Искренне, глубоко и страстно. Так, как умеет ненавидеть лишь тот, кому не выпал шанс полюбить. Майкл ненавидел его вкус, цвет и запах. Каштаны по берегам Сены, саму Сену и сами каштаны. Химер на стенах Нотр Дам и Нотр Дам. Он ненавидел Эйфелеву башню и галереи Лувра, сад Тюильри, Елисейские поля, Мулен Руж и все остальные парижские башни, сады и поля, бульвары, дворцы и мосты.

Все вместе и все по отдельности. Это была подлинная, непритворная страсть, которая за последние полгода выросла в настоящее чувство.

Поэтому, когда Виктория сказала, что летит во Францию делать фотосессию для парфюмерного бренда, а Майкл сказал, что полетит с ней, она была изумлена так, что не сразу нашлась с ответом.

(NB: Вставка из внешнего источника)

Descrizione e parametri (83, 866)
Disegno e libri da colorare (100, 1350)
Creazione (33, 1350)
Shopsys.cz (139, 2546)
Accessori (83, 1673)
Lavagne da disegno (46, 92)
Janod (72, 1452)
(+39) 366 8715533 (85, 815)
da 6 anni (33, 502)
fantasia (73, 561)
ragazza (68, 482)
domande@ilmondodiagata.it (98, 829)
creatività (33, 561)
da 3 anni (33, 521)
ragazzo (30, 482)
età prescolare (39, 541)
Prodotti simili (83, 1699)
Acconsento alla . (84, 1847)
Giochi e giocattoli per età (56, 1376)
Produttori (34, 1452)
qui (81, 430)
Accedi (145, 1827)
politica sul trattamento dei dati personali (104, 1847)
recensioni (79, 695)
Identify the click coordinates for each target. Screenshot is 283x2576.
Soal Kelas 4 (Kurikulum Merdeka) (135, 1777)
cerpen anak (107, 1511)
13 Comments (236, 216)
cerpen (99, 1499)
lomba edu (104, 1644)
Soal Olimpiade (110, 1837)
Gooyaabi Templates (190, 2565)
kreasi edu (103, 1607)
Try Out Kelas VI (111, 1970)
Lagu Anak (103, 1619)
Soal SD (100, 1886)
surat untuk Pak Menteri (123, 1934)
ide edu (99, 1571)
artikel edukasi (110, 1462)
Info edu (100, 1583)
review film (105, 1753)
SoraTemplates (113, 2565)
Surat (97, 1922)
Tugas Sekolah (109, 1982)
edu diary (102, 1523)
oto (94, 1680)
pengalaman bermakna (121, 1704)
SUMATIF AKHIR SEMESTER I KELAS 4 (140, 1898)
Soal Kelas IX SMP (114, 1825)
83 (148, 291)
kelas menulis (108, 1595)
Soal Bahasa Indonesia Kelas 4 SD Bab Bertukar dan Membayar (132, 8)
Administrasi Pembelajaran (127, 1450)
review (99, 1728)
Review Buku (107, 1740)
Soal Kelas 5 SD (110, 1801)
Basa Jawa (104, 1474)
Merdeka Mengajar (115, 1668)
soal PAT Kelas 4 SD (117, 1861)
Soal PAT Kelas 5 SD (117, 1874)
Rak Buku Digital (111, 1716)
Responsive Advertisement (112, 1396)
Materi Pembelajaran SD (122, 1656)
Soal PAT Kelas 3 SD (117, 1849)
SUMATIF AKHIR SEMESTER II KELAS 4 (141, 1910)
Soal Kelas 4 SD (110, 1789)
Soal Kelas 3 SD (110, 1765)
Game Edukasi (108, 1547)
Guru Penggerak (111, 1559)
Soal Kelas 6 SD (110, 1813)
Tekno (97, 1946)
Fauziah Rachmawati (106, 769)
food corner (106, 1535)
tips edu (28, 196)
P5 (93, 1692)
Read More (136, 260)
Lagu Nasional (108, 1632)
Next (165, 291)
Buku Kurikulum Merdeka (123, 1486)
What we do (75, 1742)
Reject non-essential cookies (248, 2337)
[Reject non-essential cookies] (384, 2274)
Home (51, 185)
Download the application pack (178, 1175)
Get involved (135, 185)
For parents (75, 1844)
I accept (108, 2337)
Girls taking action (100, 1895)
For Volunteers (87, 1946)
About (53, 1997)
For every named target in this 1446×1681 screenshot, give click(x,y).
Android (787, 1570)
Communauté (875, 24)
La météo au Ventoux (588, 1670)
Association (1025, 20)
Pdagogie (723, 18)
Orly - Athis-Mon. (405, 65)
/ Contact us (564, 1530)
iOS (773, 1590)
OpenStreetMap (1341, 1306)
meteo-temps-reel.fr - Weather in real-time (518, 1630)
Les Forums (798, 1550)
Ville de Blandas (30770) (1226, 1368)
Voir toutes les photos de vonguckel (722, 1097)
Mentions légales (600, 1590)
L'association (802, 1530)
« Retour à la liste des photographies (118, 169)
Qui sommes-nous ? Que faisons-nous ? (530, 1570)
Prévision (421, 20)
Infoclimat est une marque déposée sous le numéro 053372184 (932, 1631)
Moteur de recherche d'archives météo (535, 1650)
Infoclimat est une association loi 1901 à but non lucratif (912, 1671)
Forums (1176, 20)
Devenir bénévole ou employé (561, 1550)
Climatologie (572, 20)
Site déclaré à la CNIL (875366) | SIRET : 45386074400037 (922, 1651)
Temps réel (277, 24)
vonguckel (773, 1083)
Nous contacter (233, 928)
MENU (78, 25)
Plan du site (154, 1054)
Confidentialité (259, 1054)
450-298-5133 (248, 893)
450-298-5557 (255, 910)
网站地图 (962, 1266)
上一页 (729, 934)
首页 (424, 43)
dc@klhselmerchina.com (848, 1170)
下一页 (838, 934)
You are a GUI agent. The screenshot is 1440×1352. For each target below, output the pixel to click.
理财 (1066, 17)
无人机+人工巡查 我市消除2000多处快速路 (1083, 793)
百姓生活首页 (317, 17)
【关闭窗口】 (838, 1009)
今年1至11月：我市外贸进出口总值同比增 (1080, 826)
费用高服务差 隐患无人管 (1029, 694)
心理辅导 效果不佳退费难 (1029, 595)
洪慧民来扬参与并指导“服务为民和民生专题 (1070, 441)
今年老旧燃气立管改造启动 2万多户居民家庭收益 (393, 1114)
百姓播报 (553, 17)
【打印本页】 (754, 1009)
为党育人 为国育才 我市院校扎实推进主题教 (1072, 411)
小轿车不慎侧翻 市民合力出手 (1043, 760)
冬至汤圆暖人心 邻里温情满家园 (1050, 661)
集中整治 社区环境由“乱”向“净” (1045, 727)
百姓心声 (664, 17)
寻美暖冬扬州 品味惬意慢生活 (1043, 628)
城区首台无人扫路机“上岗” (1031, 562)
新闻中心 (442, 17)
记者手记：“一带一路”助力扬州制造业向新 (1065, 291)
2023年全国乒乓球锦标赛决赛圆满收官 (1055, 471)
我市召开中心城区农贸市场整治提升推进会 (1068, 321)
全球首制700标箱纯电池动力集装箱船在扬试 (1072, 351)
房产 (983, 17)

— Ты же ненавидишь Францию!

Майкл пожал плечами.

— Я просто решил согласиться раньше, чем Зак заставит меня — он все равно заставит. На следующей неделе публикуют новые промо со съемок «Баллингари», опять начнутся все эти разговоры про меня и Лейни. Надо чем-то отвлечь народ.

— Кому интересен твой «Баллингари», если есть «Неверлэнд»? — фыркнула она.

— Ты же видела расписание, по «Неверлэнду» что-то новое появится только в конце августа, — сказал Майкл. — Надо вбросить что-нибудь романтическое про нас с тобой.